“Don’t Date Single Mothers And Don’t Waste Your Time With Them” – Says US Author

An American author named Shawn James this week wrote a controversial essay titled ‘Why Real Men Avoid Single Mothers’ – detailing 15 reasons why men should not date single mothers. It’s got people talking. Read below and tell us what you think…(If you’re a single mother, you won’t like this..:-))

1. Never Available. A single Mother’s schedule is never open. Single mothers are the kind of women to always cancel dates at the last minute. Something always gets in the way of a man spending time with her. It’s hard to have a relationship with her because

2. YOU are NOT a priority. Usually in a relationship the man winds up DEAD LAST. Behind, her kids, her job, the car, the kitchen sink, the stopped up toilet. Even the dog gets more attention and affection than a man involved with a single mother. Any man who gets involved with a single mother winds up a fifth stringer in a relationship. And he rarely ever gets called up to play.

3. Thinks the world revolves around HER and ONLY HER. A single mother is one of the biggest narcissists on the dating scene. She often thinks that a man has to drop everything in his life to be part of hers and her kids. They’re so selfish they don’t think a man has needs, wants or a life of his own. He’s just supposed to be there to give her everything she wants in life.

4. Emotionally Unavailable- Most Single mothers cannot form an intimate connection with a man because her feelings are invested in other people. Usually her primary focus is on her children.

In addition to dedicating herself to her children, most single mothers have given their hearts to someone else- their children’s father. And those feelings she still has for him will always prevent her from getting closer to you. There will always be some distance between a single mother and the new man in her life.

5. The ex/ Baby Daddy is ALWAYS THERE. A man just doesn’t deal with a single mother. He deals with her ex or her baby daddy as well. And this guy is always hovering around like a helicopter looking to c*ckblock you. Some of these guys still think they have a shot at getting back with her. Others just don’t want to see her happy. A lot of these dudes want to f!ght over her.

Seriously, it’s a game they’re playing with each other. And they’ll be playing that game with each other until their children turn 18 or 21. Head for the exit. It’s just not worth dealing with this fool and his insecure bullshyt.

6. The kids are working AGAINST YOU When dealing with a single mother you also deal with Kids.
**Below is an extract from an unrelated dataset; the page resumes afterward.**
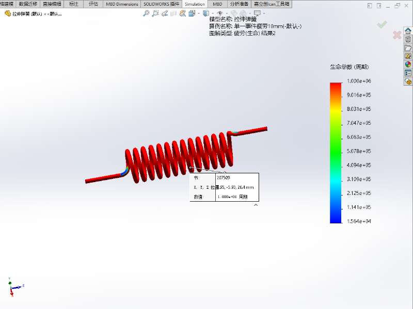
Task: Open Custom Properties task pane icon
Action: click(x=408, y=73)
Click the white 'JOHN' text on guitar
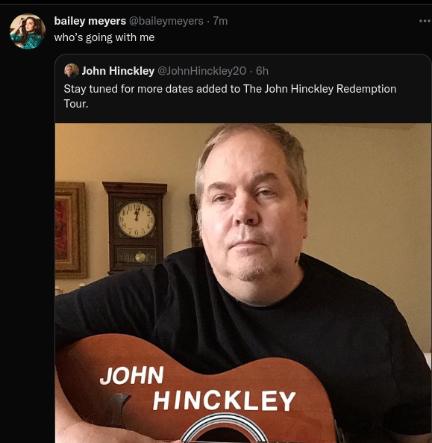The height and width of the screenshot is (443, 432). point(132,376)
Kids who still in their little heart of hearts think that Dad will come back and love them.

Seriously, GET THE HELL OUT OF THERE.
7. Those kids will HATE YOU. They will act out to keep you from getting closer to mommy. They will make accusations against you to get you in trouble. Again, it’s just not worth dealing with the bullsh*t to get with a female. There are four billion women in the world. You can find a quality female who doesn’t carry all this baggage or give you this much grief.

8. Entitled attitude Single mothers think because she had a baby out of wedlock the world owes her EVERYTHING. And she thinks she’s the one who deserves the best. Even though she’s usually collecting welfare, food stamps, or child support, in eyes she’s still supposed to be treated like she’s a queen because she popped a kid out of her v*gina.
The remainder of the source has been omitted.